- **WHAT YOU WILL DO**:
Your task is to output, without alteration, each line from the one containing "Tap the 0/1" through the final line of the records below.

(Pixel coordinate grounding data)

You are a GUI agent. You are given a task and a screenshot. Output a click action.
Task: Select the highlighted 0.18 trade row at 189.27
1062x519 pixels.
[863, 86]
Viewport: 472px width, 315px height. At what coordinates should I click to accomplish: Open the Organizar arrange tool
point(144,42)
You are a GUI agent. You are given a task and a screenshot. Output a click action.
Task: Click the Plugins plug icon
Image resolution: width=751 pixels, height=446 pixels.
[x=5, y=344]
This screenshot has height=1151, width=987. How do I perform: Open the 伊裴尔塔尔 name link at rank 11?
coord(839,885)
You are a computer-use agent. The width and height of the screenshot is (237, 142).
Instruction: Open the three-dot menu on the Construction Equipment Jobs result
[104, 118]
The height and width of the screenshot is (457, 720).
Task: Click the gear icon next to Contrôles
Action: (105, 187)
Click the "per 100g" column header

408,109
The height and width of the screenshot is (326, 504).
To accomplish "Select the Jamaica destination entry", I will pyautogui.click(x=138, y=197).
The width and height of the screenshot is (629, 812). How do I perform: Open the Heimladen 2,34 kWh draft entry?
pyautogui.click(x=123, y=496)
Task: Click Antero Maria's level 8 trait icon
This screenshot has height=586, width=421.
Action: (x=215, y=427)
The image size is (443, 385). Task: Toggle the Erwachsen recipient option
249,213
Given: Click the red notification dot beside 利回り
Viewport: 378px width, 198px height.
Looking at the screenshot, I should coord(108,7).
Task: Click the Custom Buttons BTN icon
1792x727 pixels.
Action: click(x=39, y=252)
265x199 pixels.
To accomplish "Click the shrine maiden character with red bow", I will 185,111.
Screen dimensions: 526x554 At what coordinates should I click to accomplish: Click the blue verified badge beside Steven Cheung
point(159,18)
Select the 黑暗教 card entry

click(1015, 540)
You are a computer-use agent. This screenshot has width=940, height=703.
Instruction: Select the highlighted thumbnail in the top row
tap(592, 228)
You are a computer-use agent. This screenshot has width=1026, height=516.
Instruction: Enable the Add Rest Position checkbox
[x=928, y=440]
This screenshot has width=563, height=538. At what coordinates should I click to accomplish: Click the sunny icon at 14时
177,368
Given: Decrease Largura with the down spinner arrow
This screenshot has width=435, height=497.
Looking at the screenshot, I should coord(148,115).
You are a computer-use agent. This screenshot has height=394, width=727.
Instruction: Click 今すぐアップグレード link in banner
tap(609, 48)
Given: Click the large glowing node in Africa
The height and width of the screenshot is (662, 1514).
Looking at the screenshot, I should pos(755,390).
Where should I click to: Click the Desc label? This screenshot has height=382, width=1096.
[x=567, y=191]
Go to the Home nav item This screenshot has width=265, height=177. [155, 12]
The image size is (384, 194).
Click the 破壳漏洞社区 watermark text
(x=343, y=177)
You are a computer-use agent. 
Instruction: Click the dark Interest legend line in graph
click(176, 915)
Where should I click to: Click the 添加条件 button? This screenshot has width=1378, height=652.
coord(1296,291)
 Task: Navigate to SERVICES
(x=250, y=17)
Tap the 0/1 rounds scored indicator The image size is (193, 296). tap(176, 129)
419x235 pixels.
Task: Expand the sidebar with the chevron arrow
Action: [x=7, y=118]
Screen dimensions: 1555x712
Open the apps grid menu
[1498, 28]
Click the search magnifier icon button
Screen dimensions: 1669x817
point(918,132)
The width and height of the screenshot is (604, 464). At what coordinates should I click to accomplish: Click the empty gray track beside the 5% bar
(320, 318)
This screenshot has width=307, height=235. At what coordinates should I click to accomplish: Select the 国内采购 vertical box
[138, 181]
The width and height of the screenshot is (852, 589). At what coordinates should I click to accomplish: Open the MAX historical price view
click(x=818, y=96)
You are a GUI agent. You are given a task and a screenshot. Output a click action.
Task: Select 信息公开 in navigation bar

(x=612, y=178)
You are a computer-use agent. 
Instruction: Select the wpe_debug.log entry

- **ANSWER TO THIS TASK**:
Tap the 0/1 rounds scored indicator The image size is (193, 296). tap(176, 129)
419x235 pixels.
Task: Expand the sidebar with the chevron arrow
Action: [x=7, y=118]
Screen dimensions: 1555x712
Open the apps grid menu
[1498, 28]
Click the search magnifier icon button
Screen dimensions: 1669x817
point(918,132)
The width and height of the screenshot is (604, 464). At what coordinates should I click to accomplish: Click the empty gray track beside the 5% bar
(320, 318)
This screenshot has width=307, height=235. At what coordinates should I click to accomplish: Select the 国内采购 vertical box
[138, 181]
The width and height of the screenshot is (852, 589). At what coordinates should I click to accomplish: Open the MAX historical price view
click(x=818, y=96)
You are a GUI agent. You are given a task and a screenshot. Output a click action.
Task: Select 信息公开 in navigation bar

(x=612, y=178)
You are a computer-use agent. 
Instruction: Select the wpe_debug.log entry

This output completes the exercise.